[Begin Supplied entries]

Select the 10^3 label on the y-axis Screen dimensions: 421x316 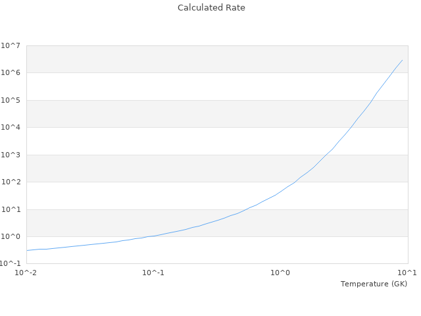[11, 155]
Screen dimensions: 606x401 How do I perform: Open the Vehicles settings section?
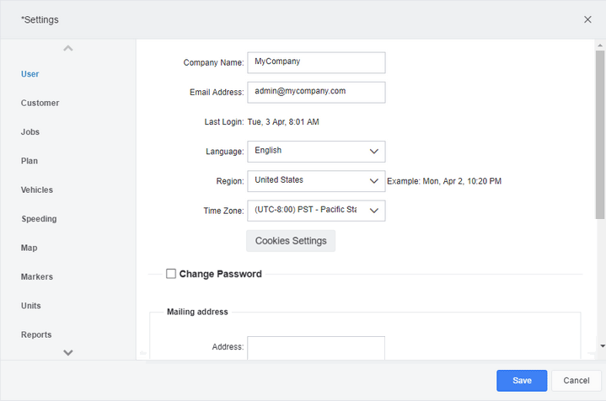[x=37, y=190]
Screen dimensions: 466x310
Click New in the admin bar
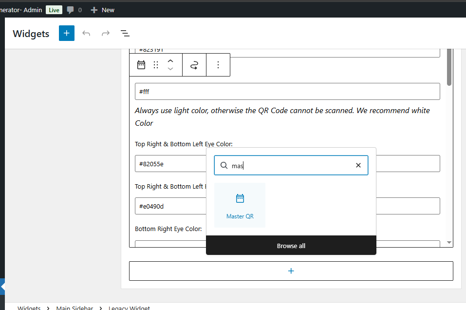tap(103, 10)
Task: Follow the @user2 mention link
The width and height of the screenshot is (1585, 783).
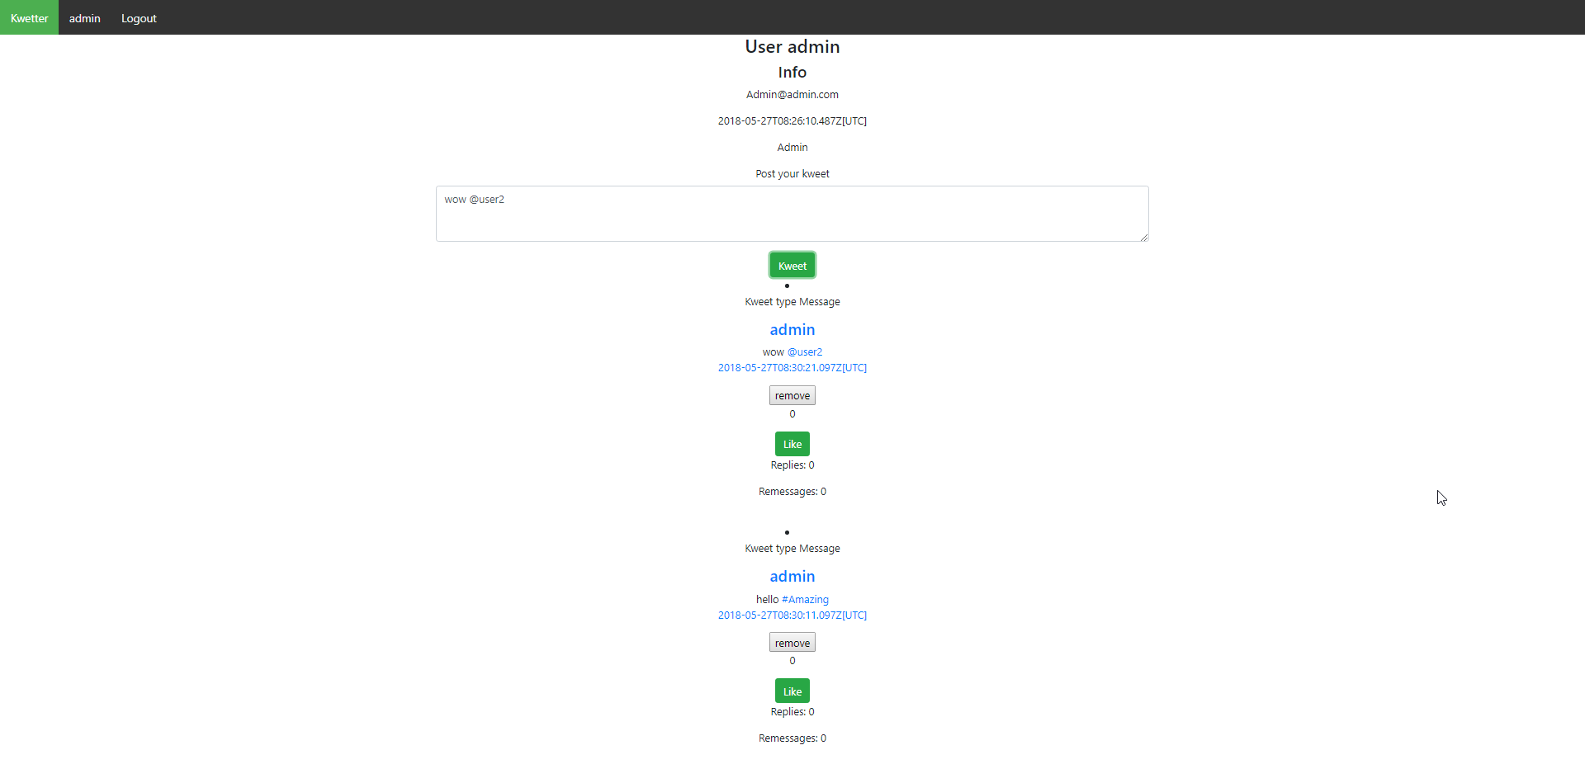Action: tap(804, 352)
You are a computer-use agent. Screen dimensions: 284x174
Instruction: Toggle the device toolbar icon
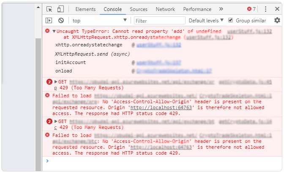click(x=60, y=9)
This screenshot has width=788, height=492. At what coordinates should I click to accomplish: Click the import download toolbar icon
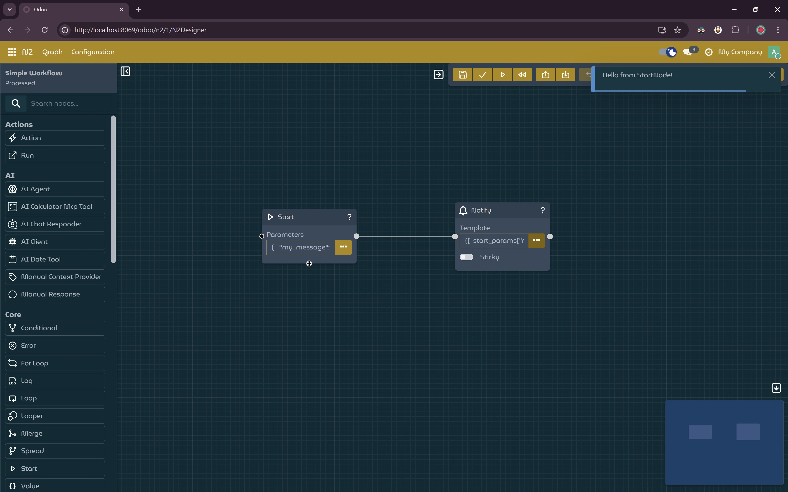click(565, 75)
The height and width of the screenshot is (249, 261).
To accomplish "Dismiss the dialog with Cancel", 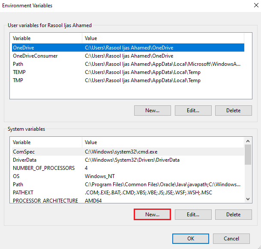I will point(231,239).
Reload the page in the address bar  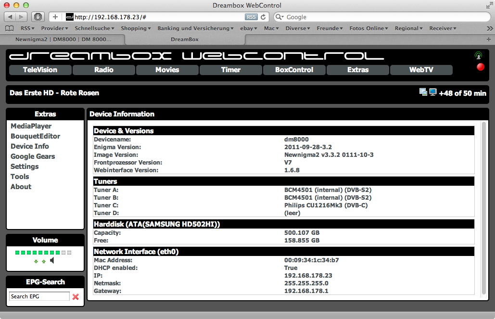[x=263, y=17]
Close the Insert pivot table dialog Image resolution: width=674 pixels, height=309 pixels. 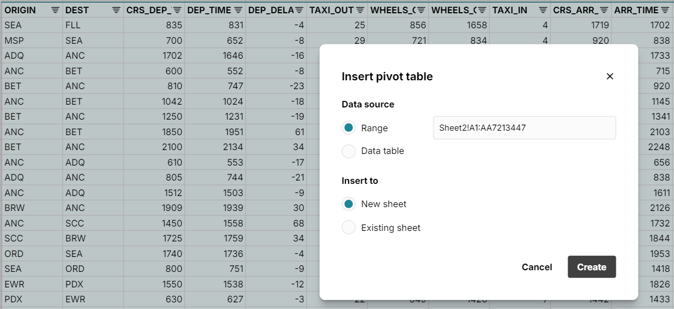pos(610,76)
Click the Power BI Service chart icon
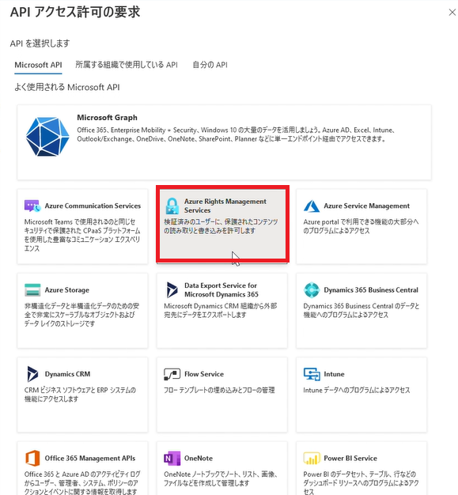The image size is (458, 495). tap(312, 458)
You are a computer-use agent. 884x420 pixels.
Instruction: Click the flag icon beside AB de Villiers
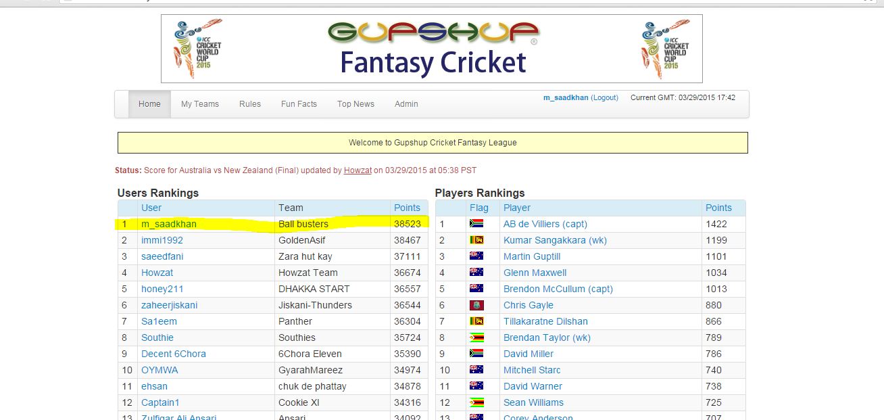(x=476, y=224)
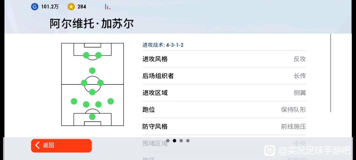Select the defensive midfielder dot in the center circle

[92, 92]
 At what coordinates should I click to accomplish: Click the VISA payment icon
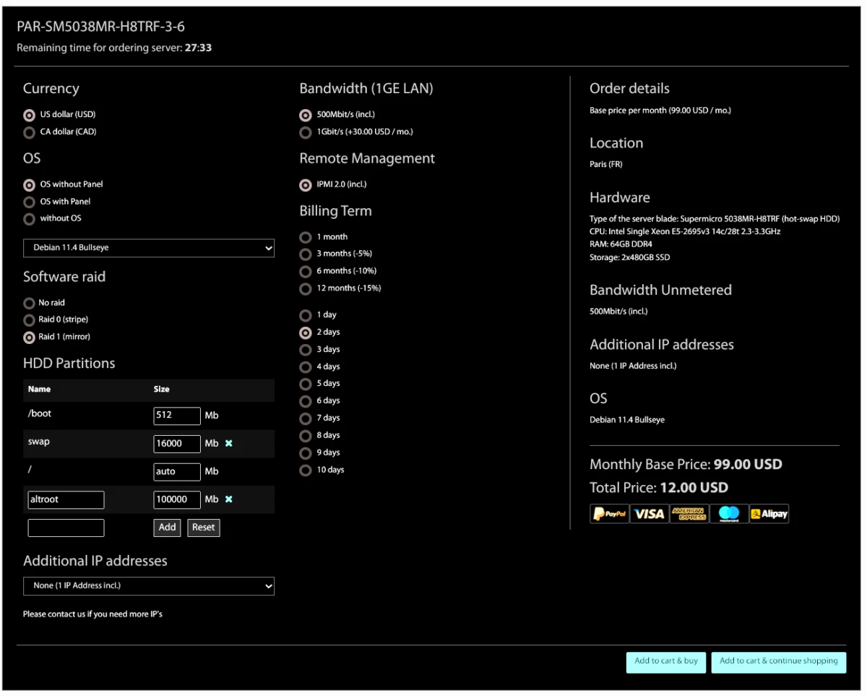(x=649, y=514)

[End Supplied entries]

» Written request
Copy out the rows from the line with "You are a computer-use agent. 884x420 pixels." up to and including the last line of the rows. Leave the pictures out.

» Solution
You are a computer-use agent. 884x420 pixels.
Instruction: Click the flag icon beside AB de Villiers
(x=476, y=224)
Select the defensive midfielder dot in the center circle

[92, 92]
 At what coordinates should I click to accomplish: Click the VISA payment icon
(x=649, y=514)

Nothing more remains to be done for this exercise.